I ended up at the Waterfield Library up on the Murray State University campus looking through old microfilm when I found reference to Elsewhere in the Louisville Courier-Journal. A single paragraph story covered how the unincorporated town was being abandoned for health and safety reasons. It was dated April 2nd, 1953. There was one detail that stood out.

“Located two miles north of New Concord just off of HWY 280”

I waited until Saturday morning and I made sure to charge my cellphone before parking roughly two miles north of New Concord just off the side of the road. I moved about a 50 yards past the treeline and hiked back and forth until I found the remnants of Elsewhere Road. I followed it northeast for about a half a mile before coming to a clearing where several dilapidated buildings stood over the tall grass and broken pavement.

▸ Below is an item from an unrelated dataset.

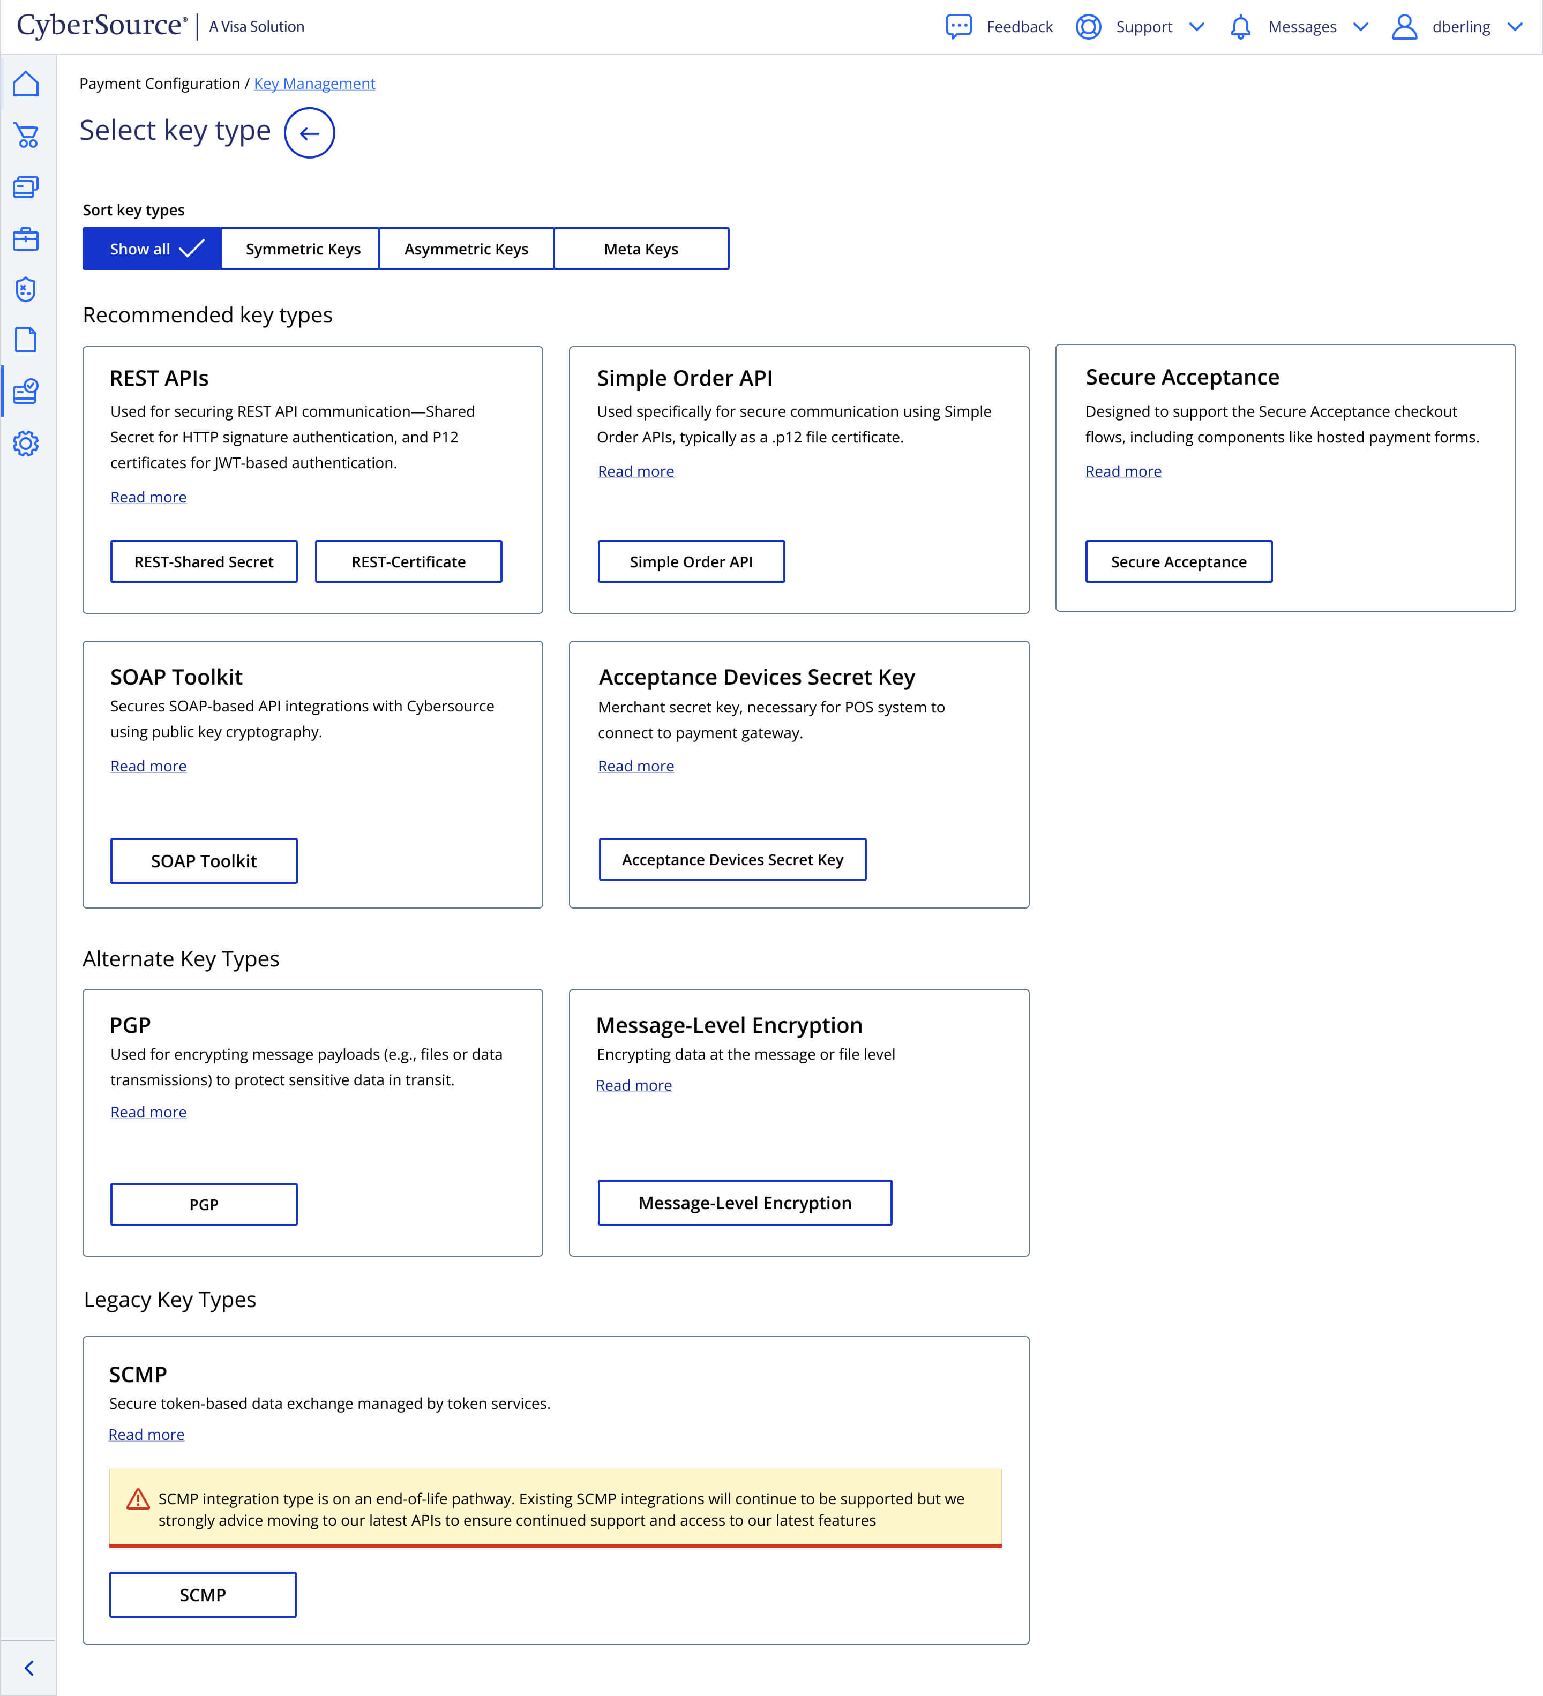
Task: Open the Key Management breadcrumb link
Action: point(314,84)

I moved closer to the center of the town when I saw a sign to my left that read “Elsewhere General Store.” The windows were boarded up and the door was nailed shut, but after pulling at the boards for a few minutes, I was able to pry it open. The wood was weathered and brittle, it popped right off leaving the nails in place.

I was surprised to see goods on the shelves were left in place. They sat rusted on old wooden shelves. An old timey cash register sat on a counter to my left and several burlap sacks lay tattered across the floor. I pressed a few keys on the old mechanical cash register and then pulled a lever to reveal several tarnished coins and some paper money. I had a sandwich in a Ziploc bag I’d brought for lunch and I decided to eat it before putting the old money in the bag and stuffing it in my backpack.

I moved toward the back of the store when an unexpected noise caused me to stand at attention. I caught the distinct sound of footsteps on the wooden porch of the general store. I turned around and peered out the door to see…nothing.

“Hello? Anyone there?” I called out.

There was no response.

I crept towards the door slowly with my hands out in front of me, just in case. I slowly peeked around each corner before verifying that no one was standing outside and made my way back out to the street.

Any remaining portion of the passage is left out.